Поэтому, выражая полную свою солидарность с произведенным в Омске переворотом, я счел своим долгом выразить сомнение в целесообразности назначения адмирала Колчака Верховным правителем вследствие несоответствия его характера и личных качеств тем требованиям, которые должны предъявляться к столь ответственному назначению. Я высказал пожелание видеть во главе правительства генерала Деникина, генерала Хорвата или, наконец, атамана Дутова. Одновременно я просил о командировании всех трех офицеров, арестованных в связи с произведенным переворотом, в мое распоряжение, ручаясь за то, что в борьбе с общим врагом они искупят свою вину и принесут большую пользу родине и Белому делу.

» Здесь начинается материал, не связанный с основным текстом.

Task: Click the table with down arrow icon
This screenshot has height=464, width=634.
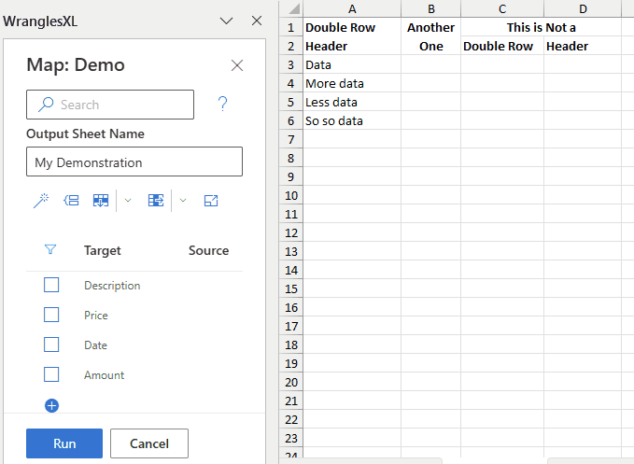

В ответ на эту телеграмму я получил короткий ответ, подписанный генералом Лебедевым; «Не ваше дело вмешиваться в дела Верховного правителя*. Я был в то время командиром отдельного корпуса и потому подобное содержание ответа, отправленного к тому же без всякого шифра, невозможно было истолковать как-нибудь иначе, как умышленный подрыв моего авторитета в глазах армии и населения. После такого шага Ставки я счел необходимым более настойчиво ходатайствовать об освобождении от суда трех офицеров-сибиряков. Текст посланной мною в Омск телеграммы был немного менее резок, чем полученный мною, но я находил оправдание в стремлении спасти жизнь трех казаков, патриотическое выступление которых, совершенно не касаясь личности адмирала, высоко оценивалось мною и всеми национально мыслящими кругами Сибири. Вместе с тем я обратился на имя адмирала Колчака с жалобой на недопустимый тон переписки, который принял без всякого повода с моей стороны его начальник штаба генерал Лебедев. Вместо всякого ответа на эти обращения я был вызван Лебедевым к прямому проводу. Не давая мне никаких объяснений, пи пояснений случившегося, не информируя меня нисколько об обстановке, генерал Лебедев задал мне категорический вопрос о признании моем адмирала Колчака Верховным правителем, а на мое замечание, что прежде я должен получить исчерпывающую информацию и быть ознакомлен хотя бы в общих чертах с намерениями и линией поведения нового правительства, генерал Лебедев прервал разговор и отошел от аппарата. Через два дня после этого я получил текст приказа № 61, которым я объявлялся изменником, отрешался от всех занимаемых должностей и предавался военному суду. Мне инкриминировали разрыв связи между чехами, находившимися в Западной Сибири и во Владивостоке, задержку боевого снаряжения и вооружения, идущего с востока на Сибирский фронт, и, наконец, бунт против существовавшего в стране государственного строя.
Из всех предъявленных мне обвинений только первое имело некоторые основания, так как я действительно запретил чехам сноситься шифром и пользоваться прямым проводом, вследствие того что они передавали своим шифром депеши для большевиков их представителю в Пекине Виленскому и для командования красным Амурским фронтом через Харбин.
Что касается задержки военных грузов для Омска, то таковой не только никогда не было, но, наоборот, я бронепоездами проталкивал их из Харбина до станции Мысовая Кругобайкальской железной дороги.